Some embodiments include a method for producing a bipolar plate such that the active region can be maximized while reducing the manufacturing complexity. Some embodiments include a corresponding bipolar plate, a fuel cell half-plate, and a fuel cell.
The plate edges of the fuel cell half-plates being connected to each other have a sealing region, which in particular borders the plate edges directly and is free of a joint line. On this sealing region, a seal is fixed or can be fixed. In addition, the first fuel cell half-plate is joined to the second fuel cell half-plate along an additional frame joint line adjoining the media channel joint line or overlapping same, at least some sections of said additional frame joint line being offset along the plate edges in relation to the sealing region.
This comes with the advantage that the outermost joint is moved to the inside of the external seal, so that a design space benefit and better utilization of the design space is achieved especially in the region of the media channels. In addition, a coolant bypass is avoided, since the external seal is protected against additional leakage. Thanks to avoiding the coolant bypass, a more uniform distribution of the coolant among the channels is possible. In addition, pressure losses of coolant are reduced.
It has proven to be advantageous when the frame joint line is led through flow field channels at the joint side of the first and the second flow fields. In this way, a joint line, especially a weld seam, is moved to the first and the last channel of the active surface, which can be designed with or without a flow diversion (serpentines). In order to provide a reliable sealing joint line, it has proven to be advantageous when the flow field channels at the edge side are formed broader than the other flow field channels. In this way, contours other than straight contours can be provided for the joining.
Furthermore, the possibility is created for the frame joint line to be led in a transition region of the fuel cell half-plates, forming the transition from an electrochemically active region of the membrane electrode assembly, in which the fuel cell reaction occurs, to a passive region in which the fuel cell reactions do not occur. In one special embodiment, this region can be understood to be a membrane sealing region in which a seal for the membrane electrode assembly is fixed or will be fixed, in order to seal off the membrane electrode assembly laterally. The width of the transition region is dictated by the dimensions of the membrane electrode assembly, so that it will be more or less broad according to the design of the membrane electrode assembly.
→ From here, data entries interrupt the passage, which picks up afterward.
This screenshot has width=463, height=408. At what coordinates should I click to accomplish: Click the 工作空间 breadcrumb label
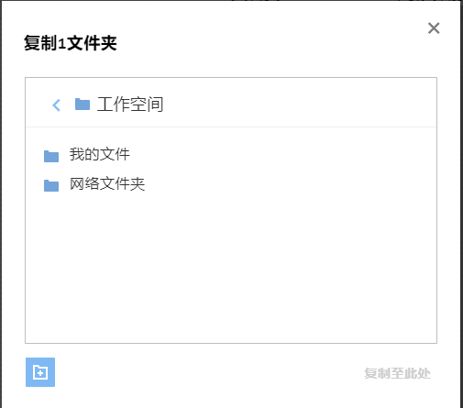(x=130, y=105)
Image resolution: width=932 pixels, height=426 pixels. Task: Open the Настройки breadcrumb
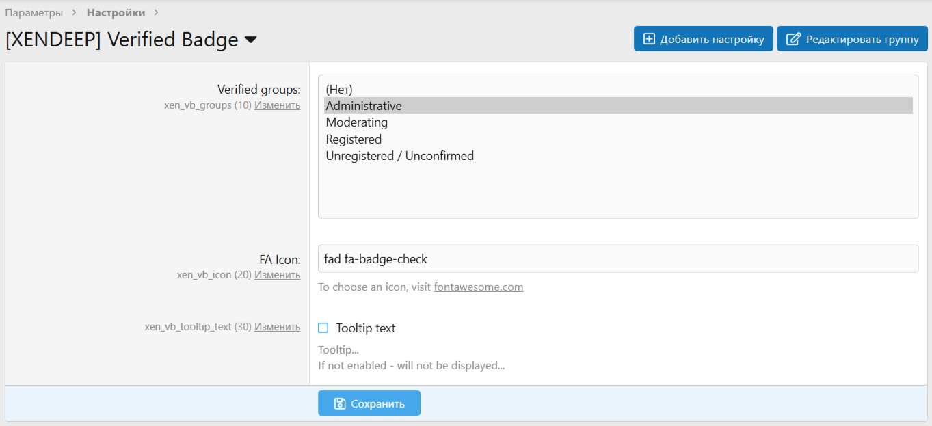(116, 12)
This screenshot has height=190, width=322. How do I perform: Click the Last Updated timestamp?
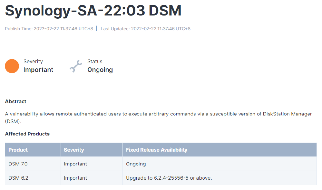tap(146, 29)
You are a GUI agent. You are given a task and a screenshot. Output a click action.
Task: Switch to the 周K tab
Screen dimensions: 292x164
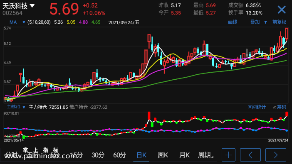pyautogui.click(x=163, y=155)
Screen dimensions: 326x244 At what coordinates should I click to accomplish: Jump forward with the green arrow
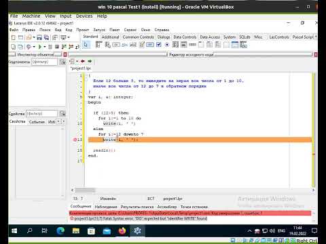[x=90, y=61]
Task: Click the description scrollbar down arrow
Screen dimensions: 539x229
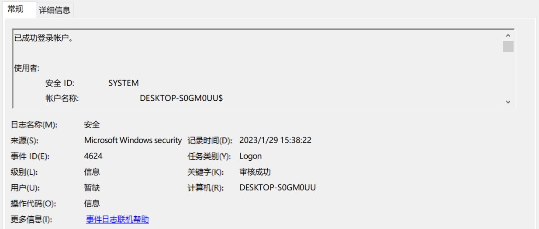Action: [508, 102]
Since in this region a (slight) gas bypass already flows past the active surface of the fuel cell, an additional bypass through the joint, especially a weld, will be less important.
It has proven to be advantageous when the frame joint line runs in a straight line, since in this way a very short weld seam and thus very short production times can be realized.
In order to avoid any bypass mass flows, however, it has also proven to be advantageous when the frame joint line is zig zag, toothed, rectangular, step-shaped or wavy, and a still moderate bypass with moderate pressure losses will be present for a zig zag joint.
It has also proven to be advantageous when the frame joint line forms non-intersecting loops, so that a special layout at the joint seam with longer length, yet also with the largest possible pressure loss and with the smallest bypass can be realized.
In some embodiments, the fuel cell half plates described herein are suitable for producing a bipolar plate according to the method mentioned above. It possesses a circumferential plate edge having a media channel offset inwardly from the plate edge, and having a flow field, wherein a joint-line-free sealing region directly borders the plate edges, on which a seal is fixed or can be fixed. The benefits and features mentioned in connection with the method described herein also apply equally to the fuel cell half-plate described herein.
A bipolar plate may be produced in particular by one of the above-mentioned methods, wherein it comprises a first fuel cell half-plate and a second fuel cell half-plate. The first fuel cell half-plate has a circumferential plate margin or plate edge which has a first media channel offset inwardly from the plate edge and also a first flow field. Moreover, it has a second fuel cell half-plate, which has a plate edge corresponding to the plate edge of the first fuel cell half-plate, and which has a second media channel offset inwardly from its plate edge and also a second flow field, the second media channel being aligned with the first media channel. A joint-line-free sealing region borders the plate edges, on which a seal is fixed or can be fixed. The first fuel cell half-plate is joined to the second fuel cell half-plate along a media-channel joint line framing the media channels, and the first fuel cell half-plate is joined to the second fuel cell half-plate along an additional frame joint line adjoining the media channel joint line or overlapping same, at least some sections of said additional frame joint line being offset along the plate edges in relation to the sealing region. In this bipolar plate, the frame joint line is always situated inside the sealing region bordering the plate edges, so that there is a maximization of the active surface of the bipolar plate.
The benefits and features of the method described herein are also realized in the bipolar plate described herein. The same holds for a fuel cell as described herein, having a membrane electrode assembly and a bipolar plate as described herein.
The features and combinations of features mentioned in the specification, as well as the features and combinations of features mentioned below in the description of the figures and/or shown only in the figures, can be used not only in the particular indicated combination, but also in other combinations or standing alone. Thus, embodiments which are not explicitly shown or explained in the figures, yet which emerge from and can be created by separate combinations of features from the embodiments which have been explained, should also be seen as being encompassed and disclosed by the present disclosure.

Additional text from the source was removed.